Introduction
UX Tools for Unreal Engine is a UE game plugin with code, blueprints and example assets created to help you add in features commonly needed when you're developing UX for mixed reality applications. The project is still in early development (it provides a small set of features and breaking changes are to be expected) but the current features are complete and robust enough to use in your own projects.
Note
Only HoloLens 2 development is supported at the moment.
The current features include:
- Input simulation - Simulates articulated hands and head pose that you can use in-editor. This is great for improving development iteration times.
- Hand interaction actor - Used to interact with our UX components with articulated hands.
- Pressable button component - Low level component used to drive the state of button blueprints. An example button blueprint is provided.
- Manipulator component - Allows moving and rotating an actor with either one or two hand manipulation.
- Follow behaviour component - Keeps an actor or component within sight of another component, usually the camera.
Included but still in development is a bounding box component that allows manipulation of an actor's transform via affordances.
Getting Started
- Download UE 4.25.1 or later. Earlier versions are not supported.
- Clone this repository.
- Checkout public/0.8.x.
- Bear in mind that this branch is alive.
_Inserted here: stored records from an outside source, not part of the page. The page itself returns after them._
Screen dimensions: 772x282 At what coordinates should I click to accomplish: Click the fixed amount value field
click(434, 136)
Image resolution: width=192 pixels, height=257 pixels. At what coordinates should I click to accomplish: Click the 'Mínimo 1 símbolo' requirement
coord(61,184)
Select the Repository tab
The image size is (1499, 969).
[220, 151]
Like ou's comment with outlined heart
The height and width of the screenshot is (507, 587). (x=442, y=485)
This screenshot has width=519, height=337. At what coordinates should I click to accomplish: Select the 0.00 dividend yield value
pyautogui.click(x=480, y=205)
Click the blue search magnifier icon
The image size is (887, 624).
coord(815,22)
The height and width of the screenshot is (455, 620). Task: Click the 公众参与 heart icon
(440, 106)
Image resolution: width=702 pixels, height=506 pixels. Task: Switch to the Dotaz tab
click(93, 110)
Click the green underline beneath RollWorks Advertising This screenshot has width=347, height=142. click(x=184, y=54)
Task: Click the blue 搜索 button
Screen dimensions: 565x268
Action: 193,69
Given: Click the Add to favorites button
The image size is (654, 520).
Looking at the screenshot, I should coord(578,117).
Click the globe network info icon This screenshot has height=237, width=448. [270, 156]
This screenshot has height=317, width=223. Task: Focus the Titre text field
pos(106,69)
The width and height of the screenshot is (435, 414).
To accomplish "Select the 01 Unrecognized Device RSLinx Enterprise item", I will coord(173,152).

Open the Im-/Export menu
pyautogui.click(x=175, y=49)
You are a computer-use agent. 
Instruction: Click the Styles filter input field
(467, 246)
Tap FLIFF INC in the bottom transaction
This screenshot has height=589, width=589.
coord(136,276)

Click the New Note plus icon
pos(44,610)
It's not a release, and will be updated regularly with potentially breaking changes. There will be a release tag (e.g. release/0.8.0) marked as such in GitHub.
It's a good idea to have a look at the example maps provided in the UX Tools Game (/UXToolsGame) to get familiar with how the plugin works.
To use the plugin in a game:
Copy the UXTools folder in /UXToolsGame/Plugins/ to your game's Plugins directory.
- Make sure the game project is a code one (not a BluePrint-only game) in order to be able to build the plugin sources.
Open the game project and enable the UX Tools plugin in the plugins menu.
You can find a complete setup guide in the MRTK Getting Started tutorial series.
To make sure everything is working as expected, add a hand interaction actor and an instance of the simple button blueprint to a level and try pressing the button with the simulated hands when playing in the editor.
Documentation
The latest version of the documentation can be found here.
Feedback and Contributions
Due to the early stage of the project and the likelihood of internal refactors, we are not in a position to accept external contributions through pull requests at this time. However, contributions and feedback in the shape of bug reports, suggestions and feature requests are always welcome!